#### DOCUMENT EXTRACT

Reputation: 1314
I want to extract all companies from the Freebase dump. However multiple instances appear to be missing in the dump.
For example Volkswagen (/m/07ywl
) seems to be not included. I searched for the MID using the following regex but could not find any results:
zgrep 'rdf\.freebase\.com/ns/m\.07ywl>' freebase-rdf.gz > res.rdf
The MID should be valid since it is stated on the corresponding Wikidata page and is the top result for Volkswagen when searching for it using the Knowledge Graph API:
https://kgsearch.googleapis.com/v1/entities:search?query=volkswagen&key=<API-KEY>&limit=5&indent=True
Upvotes: 1
Views: 146
Reputation: 211
I was having the same problem on Ubuntu 18.04 because zgrep was interpreting the decompressed data as binary and not decoding the text properly when searching. Using the -a
flag fixed the problem for me:
zgrep -a 'rdf\.freebase\.com/ns/m\.07ywl>' freebase-rdf.gz
Upvotes: 2
Reputation: 10540
That entity exists in freebase-rdf-2015-04-19-00-00.gz
, so I'd be pretty surprised if it didn't exist in the final dump from a few months later (2015-08-09) since the database was write-locked for all except a few Google admins.
My first guess would be that you have a truncated or corrupted download. Did you check the length and MD5 checksum after download?
Upvotes: 0

########
#### RAW DATA

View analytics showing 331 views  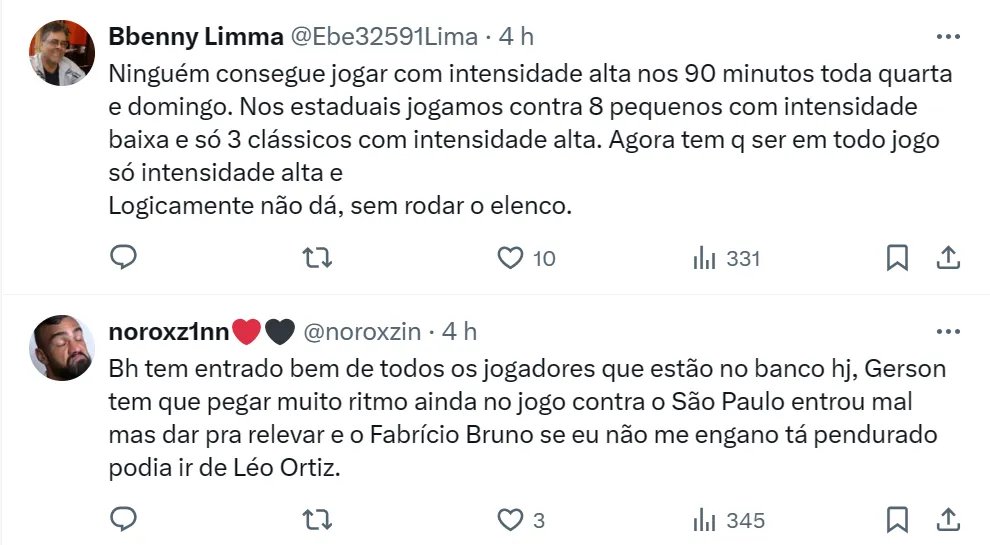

########

PROMPT 1:
Please answer these questions from the Freebase thread:
(a) What MID does the first post give for Volkswagen?
(b) Which zgrep flag fixed the search for the Ubuntu 18.04 user?
(c) What date does the last reply give for the final dump?
PROMPT 2:
Decide whether each statement agrees with the Freebase thread. Answer yes or no and quote the words that settle it.
(a) Volkswagen's MID is the top Knowledge Graph API result for a Volkswagen search.
(b) On Ubuntu 18.04, zgrep treated the decompressed data as text.
(c) The last reply asks whether the download's SHA-256 hash was checked.

ANSWER 1:
(a) /m/07ywl
(b) -a
(c) 2015-08-09

ANSWER 2:
(a) Yes: "is the top result for Volkswagen when searching for it using the Knowledge Graph API"
(b) No: "zgrep was interpreting the decompressed data as binary"
(c) No: "Did you check the length and MD5 checksum after download?"